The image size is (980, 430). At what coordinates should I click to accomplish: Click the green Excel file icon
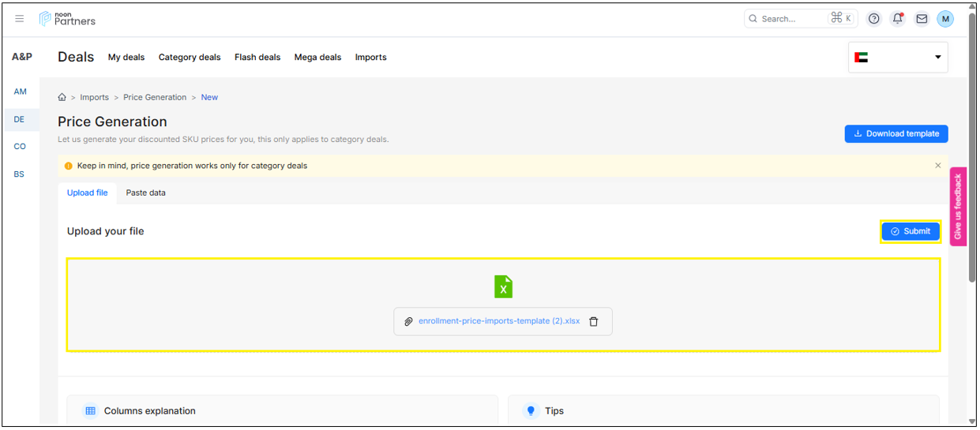[x=503, y=286]
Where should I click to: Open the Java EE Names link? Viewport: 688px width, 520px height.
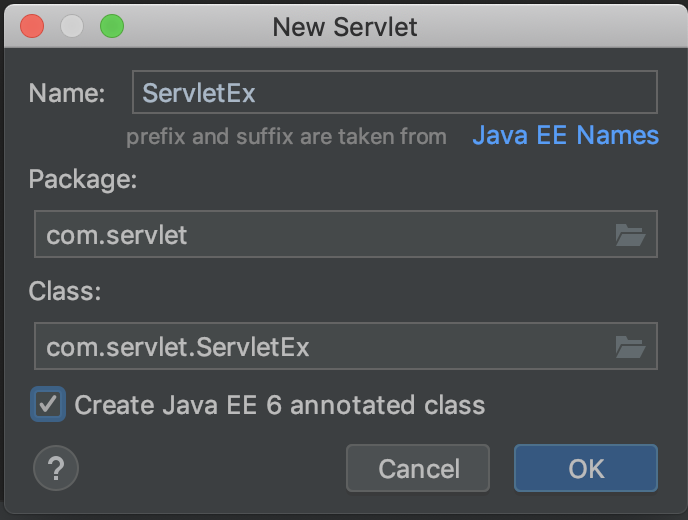tap(566, 135)
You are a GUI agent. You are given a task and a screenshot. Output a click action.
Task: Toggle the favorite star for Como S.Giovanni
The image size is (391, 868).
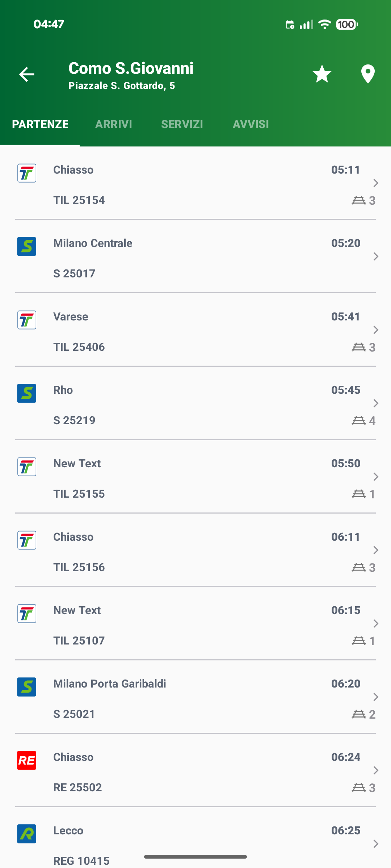(322, 74)
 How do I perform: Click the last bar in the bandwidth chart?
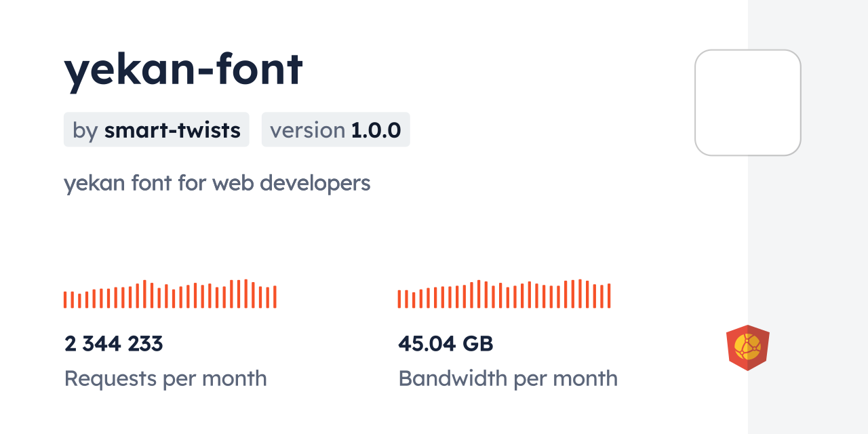pyautogui.click(x=609, y=296)
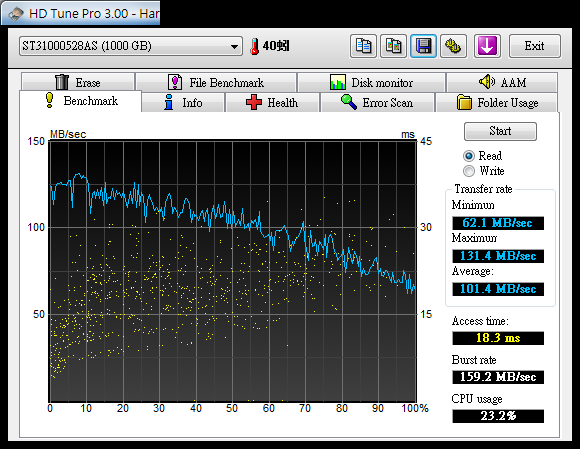Click the copy text to clipboard icon
The image size is (580, 449).
[363, 46]
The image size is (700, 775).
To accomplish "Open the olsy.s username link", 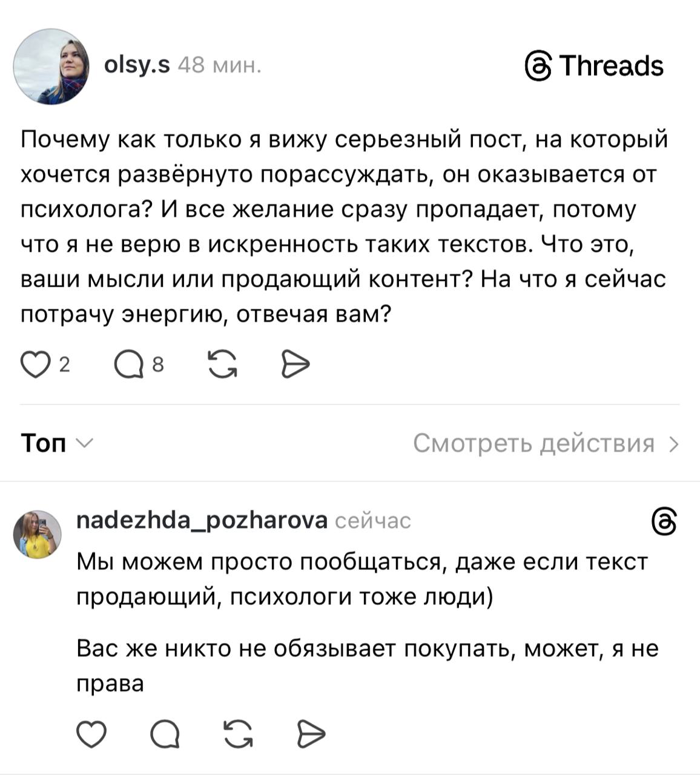I will (137, 64).
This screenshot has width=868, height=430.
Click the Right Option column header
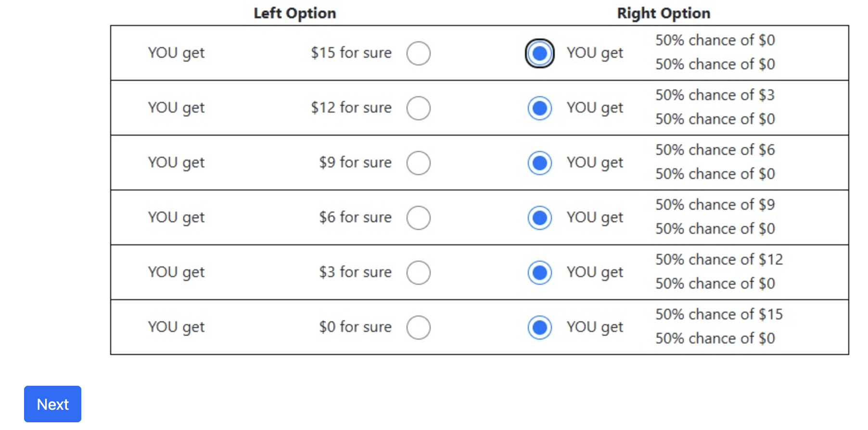click(664, 13)
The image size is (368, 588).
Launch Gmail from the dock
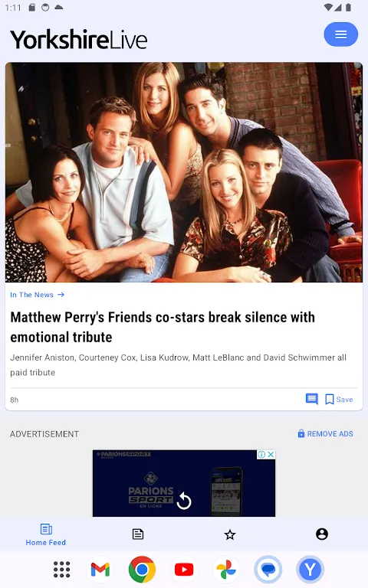(x=100, y=570)
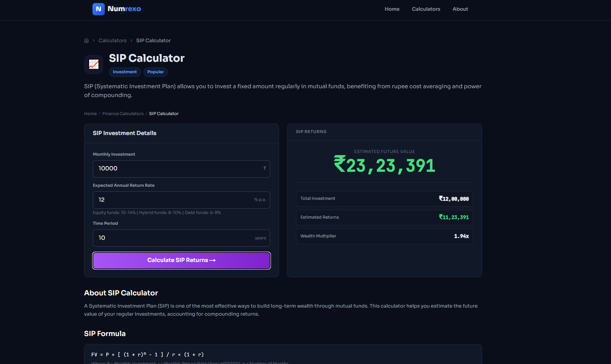Click the SIP chart icon beside title
Image resolution: width=611 pixels, height=364 pixels.
(x=94, y=64)
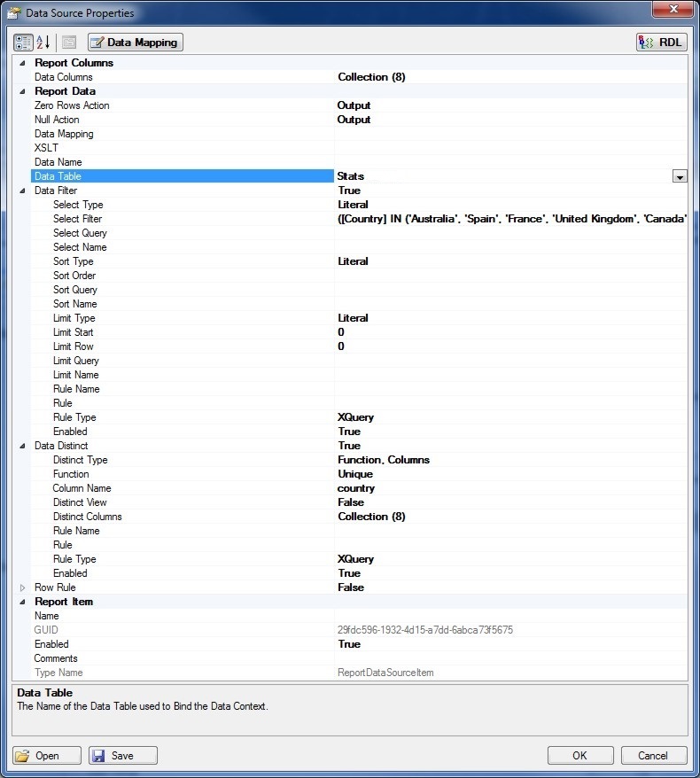Select the Select Filter value field
The image size is (700, 778).
pyautogui.click(x=511, y=219)
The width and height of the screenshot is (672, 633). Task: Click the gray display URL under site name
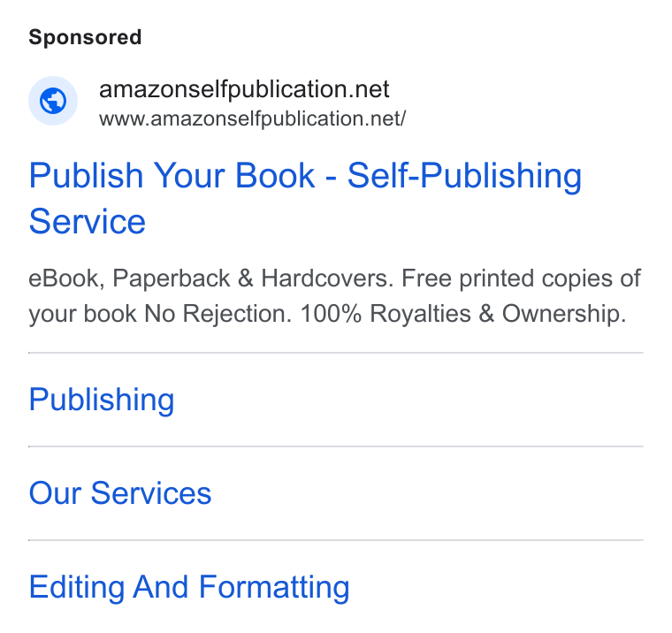252,118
※ ※ ※
Work request: Emit an exact copy of the lines from the line bearing "Click the Right Option column header" through the last line above, inclusive, and leave the images out.

Result for this exercise:
Click the Right Option column header
click(664, 13)
The image size is (368, 588).
Launch Gmail from the dock
(x=100, y=570)
Click the SIP chart icon beside title
Image resolution: width=611 pixels, height=364 pixels.
(x=94, y=64)
Select the Select Filter value field
The image size is (700, 778).
pyautogui.click(x=511, y=219)
The width and height of the screenshot is (672, 633). Task: Click the gray display URL under site name
252,118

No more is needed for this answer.